Stateful Node Features
Stateful node is tailored to the single node use case and is the ideal way to optimize cost by leveraging cloud excess capacity while mitigating the risks of running on spot nodes.
Stateful node provides recovery and flexibility by enabling customers to leverage Spot algorithms and expansive statistical database. This ensures workloads are launched in the best possible Spot market for pricing and availability while gaining granular control with detailed dashboards and monitoring tools.
Stateful node provides quick access to lossless state maintenance on Spot, with root, data volume, and network persistence. This is ideal for use cases such as monolithic applications, dev/test machines, or database workloads.
Stateful node also supports scheduling actions and provides continuous backup options to enable cross-AZ and cross-Region resilience and recovery.
Volume Persistency Types
There are two volume persistency types of the stateful resource retention rates:
Root Volume Persistency
- While the instance is running, a snapshot is taken for the root volume every 5 minutes, and the latest 3 snapshots are kept (incremental backup).
- When the stateful instance is paused, Spot creates an image using the latest root volume snapshot which was taken after the instance termination. Elastigroup only keeps the latest snapshot for each volume.
- When the stateful instance is deallocated, the data (Images, Volumes, and Snapshots) are kept for 4 days by default. (It can be configured via internal config on an hourly basis).
Data Volume Persistency
Elastigroup provides 2 different methods for data volume persistency:
- Reattach Volumes (recommended for large data volumes): The same EBS volume is detached from the original instance and reattached to the newly launched instance. If the new instance is launched in a different AZ, we create a new volume from the latest snapshot and attach it to the new instance (as volumes cannot be migrated between AZs). Volumes can be created based on the AMI’s Block Device Mapping on the first resume of the Stateful instance or can be attached through the AWS console. Spot maintains the same volumes as long as the instance is launched in the same Availability Zone.
- Snapshot Backups (On-Launch): Periodic snapshots of the data volume are taken while the instance is running. For each data volume, 3 snapshots are kept. Upon Spot instance replacement, a new EBS volume is created from the latest snapshot and is attached to the new instance by updating the AMI’s Block Device Mapping configuration.

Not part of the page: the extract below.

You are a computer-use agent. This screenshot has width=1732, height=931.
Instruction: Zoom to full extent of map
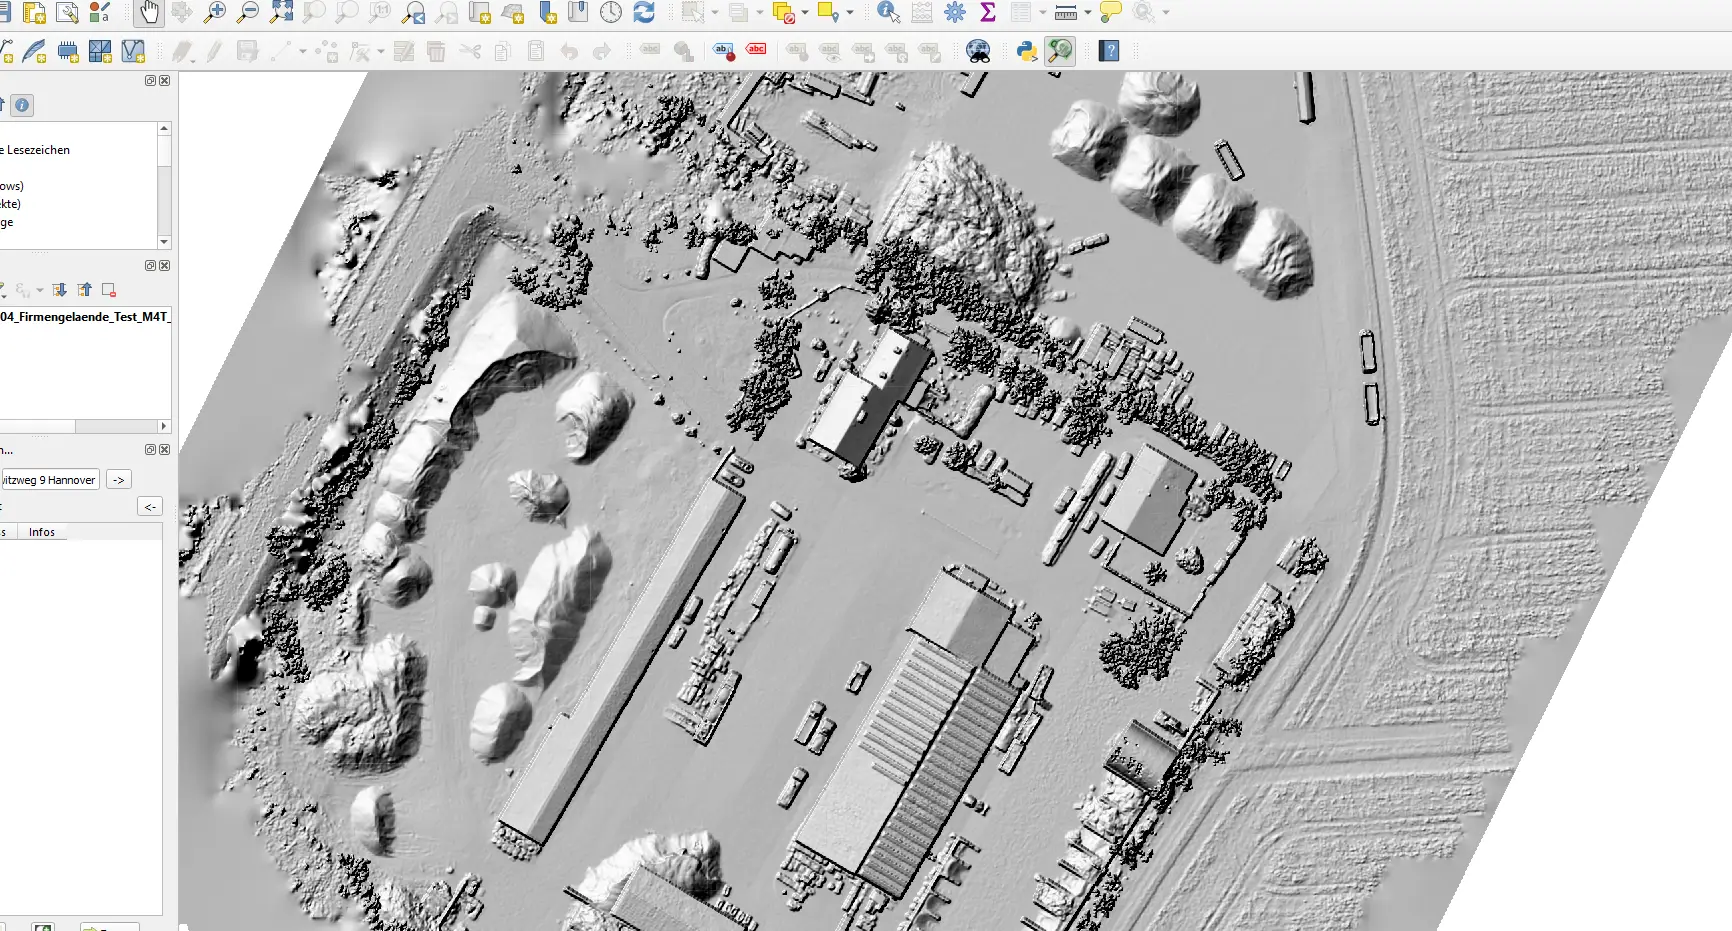coord(282,13)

Stateful Resources Retention Rate
- Reattach + One AZ- The data volume is preserved, attached, and detached in every Spot replacement.

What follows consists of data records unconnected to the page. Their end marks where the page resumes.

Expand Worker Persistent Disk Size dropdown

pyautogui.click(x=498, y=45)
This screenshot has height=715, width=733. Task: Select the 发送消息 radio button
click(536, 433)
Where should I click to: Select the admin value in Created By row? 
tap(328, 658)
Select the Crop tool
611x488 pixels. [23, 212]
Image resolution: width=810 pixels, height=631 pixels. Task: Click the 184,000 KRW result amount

- Reattach + Multi AZ- A Snapshot is taken for each data volume every 5 minutes and the latest 3 Snapshots are kept (incremental backup).
- Snapshot backups (On-Launch)- A snapshot is taken for each data volume every 5 minutes and the latest 3 Snapshots are kept (incremental backup).
Pause a Stateful Instance
Only the latest Snapshot for each volume is kept after the instance is paused.
Resume a Stateful Instance
- Snapshot backups: New volumes are created from the latest snapshots while the instance launches.
- Reattach + The instance is launched in the same AZ as the previous instance: The existing volumes are being attached to the new instance.
- Reattach + The instance is launched in a different AZ from the previous instance: New volumes are created in the same AZ as the new instance and are attached.
Once a stateful instance is deallocated, the stateful persisted resources (Images, Volumes, and Snapshots) are kept for 4 days by default. If you want the persisted stateful resources to delete quicker and even on an hourly basis, you can reach out to our support team support@spot.io.
Keep in mind that AWS does not charge based on the number of snapshots as EBS Snapshots are stored incrementally, which means you are billed only for the changed data blocks stored. The main reason for the periodic snapshots is to make the snapshot process quicker and not wait too long to complete the snapshot creation process for any data changes in the volumes that are persisted.
In case of large data volumes, you can use Reattach and single AZ configuration to avoid any data volume snapshots from being created.